§ **Document section**
╔══

At the time of the publication of this paper, the Swedish Cultural Canon had been made public. From the perspective of my project, which relies on a broad dataset, the canon’s “image and form” list would constitute a rather small sample, given it consists of only ten artworks. Yet it might be relevant to mention that a few of the works in my training dataset for the “Encoding Culture” project do coincide with items in the proposed canon.[21]

Through a Different Lens: The Swedish Cultural Canon as Dataset

It is worth noting that the idea of a canon is not new; it has long served as a means of imposing order on cultural expressions, setting boundaries on what is deemed acceptable or valuable. Once established, however, a canon becomes the central reference point that all subsequent cultural interpretations could end up gravitating towards or against. The fact is that the Swedish approach echoes similar initiatives in other countries. Denmark’s cultural canon, for example, was published as a book—a static record that, while authoritative, lacks the flexibility to accommodate new discoveries, such as the posthumous recognition of an obscure painter’s work.[22] In contrast, the Netherlands opted for an interactive website, allowing for continual updates and a broader representation of cultural narratives, including those from its former colonies.[23] Latvia offers yet another model, with an interactive map that invites users to explore regional art samples, thereby engaging the public in a more immersive and exploratory manner. For Maija Burima, the canon would have two meanings: first, as “a collection of high quality, significant, influential, authoritative works” and then it could be understood as a set of “regulations or methods (…) Belonging to the canon “is a guarantee of quality, and that guarantee of high aesthetic quality serves as a promise”[24]

Central to the debate is the question of what exactly a cultural canon represents. Historically, the term “canon” dates back to classical Greek culture, when it signified a standard or rule—literally meaning a “rod” used for measurement. Polyclitus’s treatise on ideal human proportions is a prime example: it set forth a standard that influenced how art was taught and understood for centuries. As George Kennedy has argued, the formation of a canon is an inherent human impulse—a way to distil a multiplicity of options into a coherent, preserved tradition.[25] Mike Fleming expands on this, noting that beyond it originally denoting a measuring rod, it has evolved into an authoritative list that guides cultural judgement.[26] A canon, therefore, is not simply an assemblage of works; it is a structure built upon specific rules and values that determine what is worthy of preservation. One could say that it becomes the standard incarnated, the model to use as reference, as happened with Polyclitus’s sculpture, whose measurements are still used as if it were the mould for how to draw humans in art schools.[27] This is why establishing a canon in art means setting a framework within which cultural identity is both defined and contested—where all throughout modernity this model has been reformulated and distorted, hence the controversy.

Meanwhile, a dataset is a structured collection of data—images, text or numbers—organised for analysis, training or reference by computational systems, especially in machine-learning contexts. The data is selected depending on the desired learning outcomes. In this sense, gathering such data is like making a collection of samples—of say, artworks that represent a culture. Understood as such, my approach is not necessarily meant as a direct critique of the Swedish Cultural Canon initiative. Rather, it is an exploration of how such a canon might be reimagined—not as a static, prescriptive list, but as a dynamic model that reflects the evolving nature of culture itself. Yet acknowledging all the issues that come with the attempt to parametrise culture, when a canon is understood as the implementation of a set of rules, it becomes a framework that dictates what is permissible and what is not, establishing boundaries within which culture is shaped: a defined region of expression that leaves little room for deviation. When we consider AI models in this context, it raises the pertinent question what exactly is an AI model?

╚══

§ **Exercise requirements**
1) In the passage on the Swedish Cultural Canon, what form did the Netherlands choose for its cultural canon?
2) Carry the passage on the Swedish Cultural Canon forward from its final question about what an AI model is.

§ **Information shown**
╔══

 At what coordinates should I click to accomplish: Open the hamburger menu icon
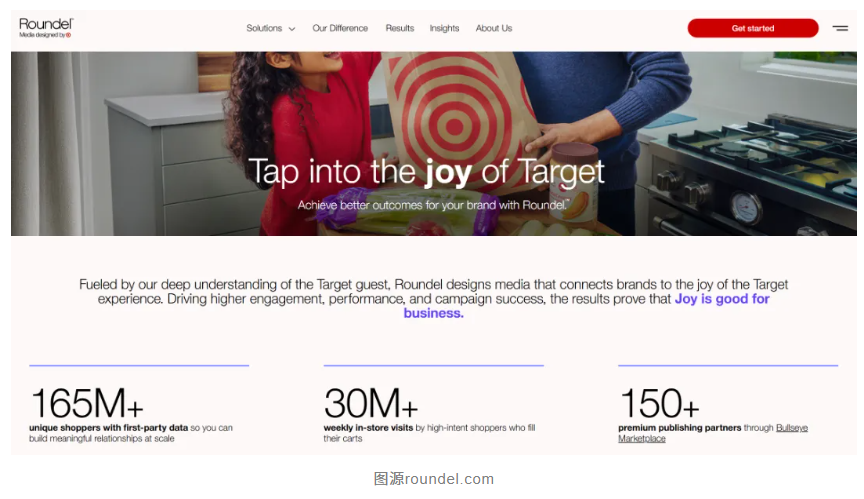(840, 28)
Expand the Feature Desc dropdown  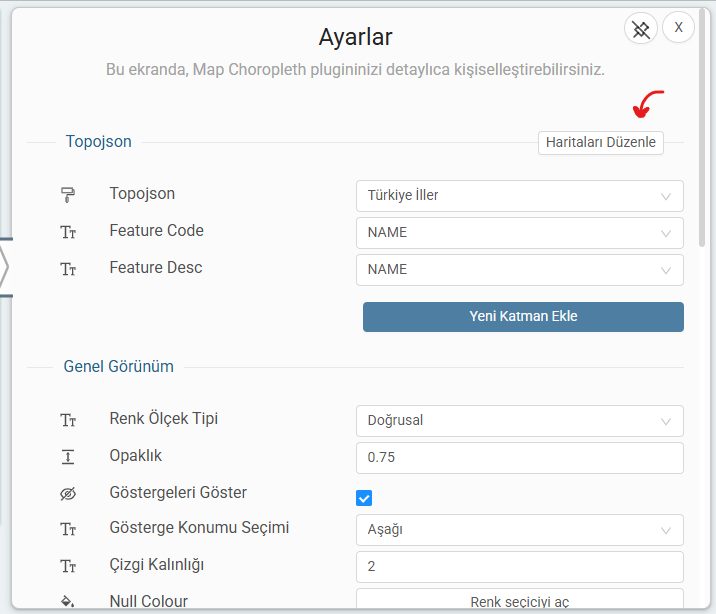[x=519, y=270]
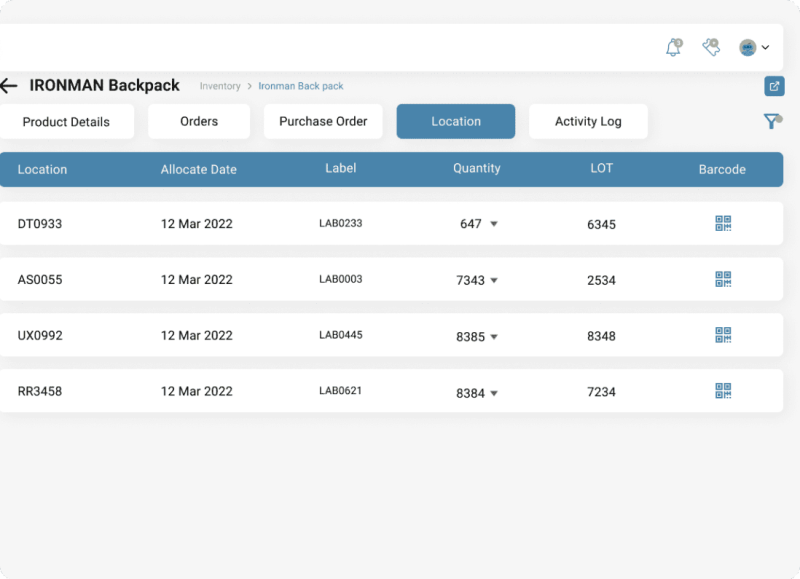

╚══

§ **Responses**
1) An interactive website.

2)
Methodology: The Canon as Model as Method

An AI model is an algorithm, a mathematical system, trained on a dataset to recognise patterns, make inferences and decisions based on those patterns, without the need for continuous human intervention or being explicitly programmed for a specific task. These models apply various algorithms to relevant inputs to achieve specific goals or outputs. For example, IBM describes AI models as programs that detect specific patterns by analysing datasets, drawing conclusions and acting upon them.[28] In many cases, these models are not only used to recognise patterns but also to predict future trends or process new data.

AI models find application in diverse fields—from image and video recognition to natural language processing (as seen in models like ChatGPT), anomaly detection, recommender systems, predictive modelling, forecasting and robotics.[29] Hewlett-Packard’s definition reinforces this notion, emphasising that models are trained to detect specific patterns, thereby learning the underlying rules that generate these patterns. A model does indeed not merely recognise a pattern superficially; it absorbs the rules embedded in the data it processes, interacting with human input and refining its understanding. In this way, it learns from the data’s inherent biases, mirroring the biases present within the culture from which the data is drawn.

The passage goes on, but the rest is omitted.